It is not the mines or the central banks
that ultimately control the gold price, but worldwide
private investor demand. Mines can produce all
the gold they want, but if private investors demand
still more the gold price will be forced to rise anyway.
Central banks are in the same boat. If marginal private-investor
demand exceeds central-bank selling, the gold price
will climb higher regardless of absolute amounts involved.
I suspect €350
is possibly the major catalyst for igniting Stage Two
for several reasons. The euro is now the second-most
important currency on the planet, a remarkable achievement
after less than seven years since its controversial
birth. If gold prices continue to carve new highs in
euros it will alert savvy European and other foreign
investors that there is much more to this gold bull
than a dollar bear.
As Europeans and other investors start
taking notice, gradually a fraction will begin going
long gold to ride the momentum from the €350 breakout. This marginal international buying
that has not yet existed for this gold bull to date
will push gold prices higher. And gold, like most investments,
has a fascinating inverted demand curve.
In the normal non-investment world, the
higher the price of something the lower its overall
demand. Perhaps you’d be willing to pay $10 at a restaurant
of your choice to eat lunch. But would you pay $100
for the exact same lunch? I doubt it. Rising prices
retard demand in normal consumable items.
But with investments, and especially with
gold, the higher their prices go the greater their
demand becomes. Gold near $430 today is far more
attractive than it was near $255 when this gold bull
launched in early 2001. And once gold hits $500 it
will be even more exciting and attract in more investors.
The higher it goes, just like the NASDAQ bubble before
it burst, the more people will rush in to buy to chase
the momentum.

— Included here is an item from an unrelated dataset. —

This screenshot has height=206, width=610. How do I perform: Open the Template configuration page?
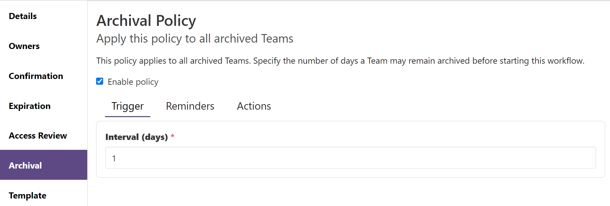[x=27, y=195]
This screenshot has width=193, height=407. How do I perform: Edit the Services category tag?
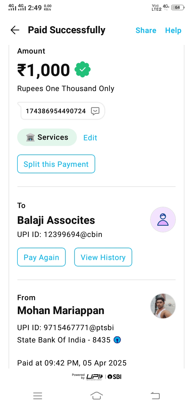click(x=90, y=138)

Rising prices enhance and amplify investment
demand.
So if a
decisive and sustained €350 breakout is enough
to get the Europeans interested in investing in gold
again, it may very well ignite a virtuous circle. Europeans
will buy gold, driving its price higher. Other investors
around the world including Americans will see gold rising
in local-currency terms so they will want to chase the
gains too. And more investing spawns higher prices
which lead to more investing. This is how great secular
bull markets are fueled.
And such accelerating self-feeding marginal
global investment demand, considered in the aggregate,
ought to be more than enough to cause gold to decouple
from the dollar and enter Stage Two. The ultimate gains
in Stage Two, incidentally, should utterly dwarf the
Stage One gains we have seen to date in the States.
Just as a tiny spark can ignite a great fire, €350+
could very well trigger a chain of events that ushers
in the glorious Stage Two.
See why I am excited about all of this?
$500 gold in the States would mean nothing to international
investors and their vast pools of capital if it just
meant that the dollar was getting weaker and gold was
treading water in real terms. But €350+ forces extra-dollar investors to
at least consider this gold bull as the real deal.
It is much more convincing to international investors
than any reasonable dollar gold milestone would be.
With the very promising strategic picture
fleshed out, there are still some tactical considerations
to ponder surrounding €350. This final chart zooms into the euro gold
scene since 2004 and helps put the latest €350 breakout attempt into its proper short-term context.
Ideally I would have preferred the €350 breakout to rise in a more gradual controlled fashion. Financial
markets often sport undeniable symmetry and sharp moves
up often precede equally sharp corrections. Thus, it
would not be too surprising to see euro gold retrace
a bit.
Euro gold’s primary bull-market support
is now near €325, and since this line has not been violated
for over four years now odds are it will hold just fine
today. A more likely worst-case retracement target
for this latest spike is euro gold’s 200dma, about €332 today. An even more reasonable Fibonacci
retracement would probably see euro gold consolidate
near €345. So even if euro gold breaks €357
(€350 + 2%) and
then retreats temporarily, it is nothing to fear.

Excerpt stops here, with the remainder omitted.